----- Dataset entries -----

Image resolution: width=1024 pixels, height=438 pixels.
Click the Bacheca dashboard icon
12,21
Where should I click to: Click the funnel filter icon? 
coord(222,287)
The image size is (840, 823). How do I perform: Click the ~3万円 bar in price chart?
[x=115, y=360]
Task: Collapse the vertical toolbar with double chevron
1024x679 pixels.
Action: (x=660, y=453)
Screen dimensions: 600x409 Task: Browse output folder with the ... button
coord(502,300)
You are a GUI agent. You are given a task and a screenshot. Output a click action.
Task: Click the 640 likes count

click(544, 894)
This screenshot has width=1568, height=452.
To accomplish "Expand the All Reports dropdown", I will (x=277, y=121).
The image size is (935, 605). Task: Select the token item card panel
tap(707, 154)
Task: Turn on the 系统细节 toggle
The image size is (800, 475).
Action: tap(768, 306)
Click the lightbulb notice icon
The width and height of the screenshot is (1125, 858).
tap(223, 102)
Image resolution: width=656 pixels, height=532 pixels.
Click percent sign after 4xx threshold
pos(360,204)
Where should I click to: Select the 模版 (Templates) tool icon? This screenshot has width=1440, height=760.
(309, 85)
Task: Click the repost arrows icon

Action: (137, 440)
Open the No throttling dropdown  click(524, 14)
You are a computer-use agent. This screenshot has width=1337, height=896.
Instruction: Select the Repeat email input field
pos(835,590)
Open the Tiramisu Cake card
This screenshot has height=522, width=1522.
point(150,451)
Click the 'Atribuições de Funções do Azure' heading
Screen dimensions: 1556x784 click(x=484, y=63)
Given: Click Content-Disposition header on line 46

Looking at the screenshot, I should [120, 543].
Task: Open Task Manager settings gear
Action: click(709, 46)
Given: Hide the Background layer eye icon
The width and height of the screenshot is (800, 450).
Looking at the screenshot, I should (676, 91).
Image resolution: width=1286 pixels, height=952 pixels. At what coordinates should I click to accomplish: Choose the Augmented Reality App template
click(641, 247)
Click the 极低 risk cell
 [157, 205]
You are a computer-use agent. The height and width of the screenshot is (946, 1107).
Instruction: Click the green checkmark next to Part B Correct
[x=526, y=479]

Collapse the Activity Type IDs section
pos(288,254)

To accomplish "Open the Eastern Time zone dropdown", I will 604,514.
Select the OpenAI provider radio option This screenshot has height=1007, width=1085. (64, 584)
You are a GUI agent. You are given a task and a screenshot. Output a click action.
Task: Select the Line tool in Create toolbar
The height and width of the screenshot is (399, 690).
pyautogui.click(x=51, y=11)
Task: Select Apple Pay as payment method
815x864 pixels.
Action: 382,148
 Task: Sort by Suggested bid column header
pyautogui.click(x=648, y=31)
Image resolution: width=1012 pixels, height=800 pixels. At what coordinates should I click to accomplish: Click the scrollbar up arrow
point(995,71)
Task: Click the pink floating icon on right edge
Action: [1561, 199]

-----

* **Directions**
Only an exact reproduction of the lines from the one with "You are a computer-use agent. The" to the end of the listing is expected.

* **Answer to the exercise**
You are a computer-use agent. The height and width of the screenshot is (946, 1107).
Instruction: Click the green checkmark next to Part B Correct
[x=526, y=479]

Collapse the Activity Type IDs section
pos(288,254)

To accomplish "Open the Eastern Time zone dropdown", I will 604,514.
Select the OpenAI provider radio option This screenshot has height=1007, width=1085. (64, 584)
You are a GUI agent. You are given a task and a screenshot. Output a click action.
Task: Select the Line tool in Create toolbar
The height and width of the screenshot is (399, 690).
pyautogui.click(x=51, y=11)
Task: Select Apple Pay as payment method
815x864 pixels.
Action: 382,148
 Task: Sort by Suggested bid column header
pyautogui.click(x=648, y=31)
Image resolution: width=1012 pixels, height=800 pixels. At what coordinates should I click to accomplish: Click the scrollbar up arrow
point(995,71)
Task: Click the pink floating icon on right edge
Action: [1561, 199]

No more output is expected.